--- Work to do ---
Report every line of the rows below that contains the string "height", copying each one in full.

-- Dataset extract start --

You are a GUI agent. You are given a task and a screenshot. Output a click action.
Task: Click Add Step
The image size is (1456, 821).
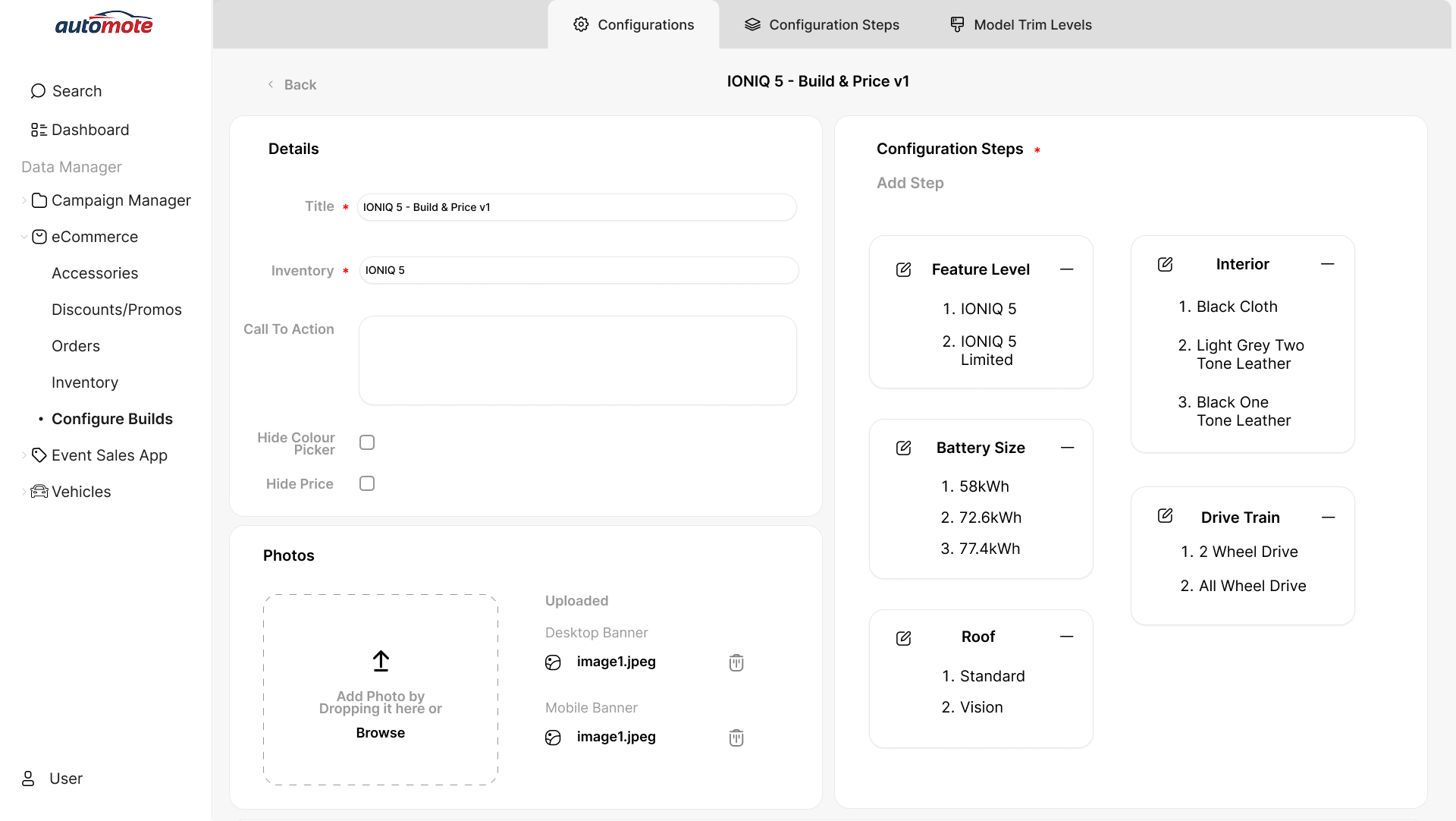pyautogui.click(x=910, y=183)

-- Dataset extract end --
-- Dataset extract start --

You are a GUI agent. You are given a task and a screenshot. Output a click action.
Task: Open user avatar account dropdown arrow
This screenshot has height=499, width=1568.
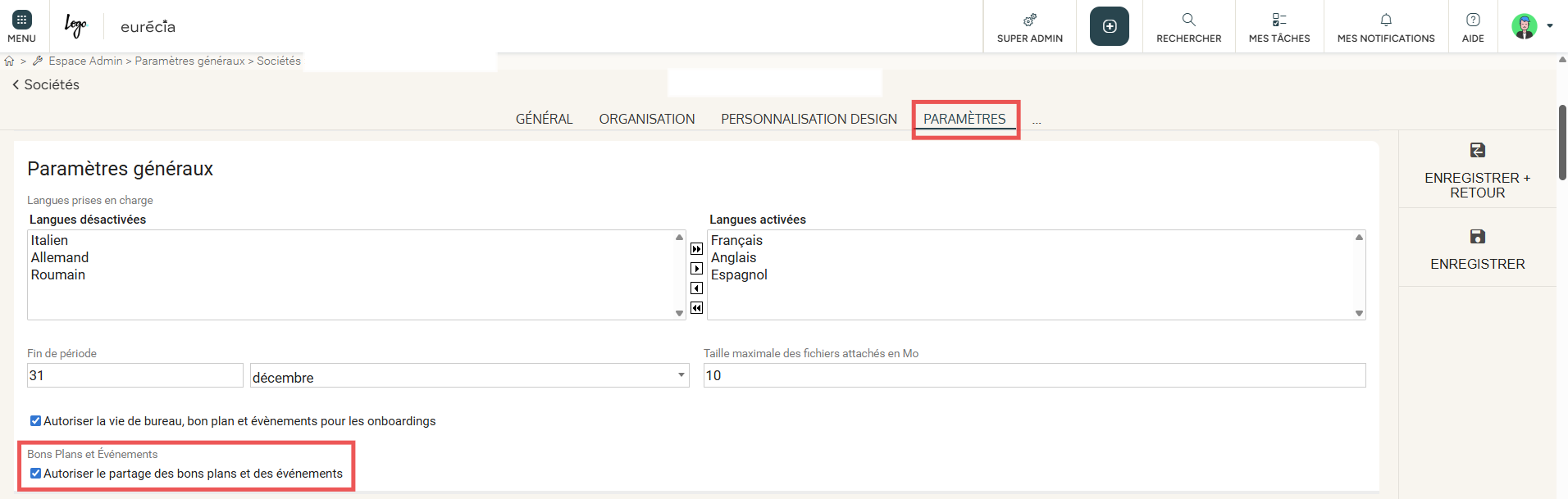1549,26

-- Dataset extract end --
-- Dataset extract start --

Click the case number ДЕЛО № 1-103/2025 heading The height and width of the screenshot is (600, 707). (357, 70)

-- Dataset extract end --

--- The answer ---
This screenshot has height=499, width=1568.
Click the case number ДЕЛО № 1-103/2025 heading The height and width of the screenshot is (600, 707). (357, 70)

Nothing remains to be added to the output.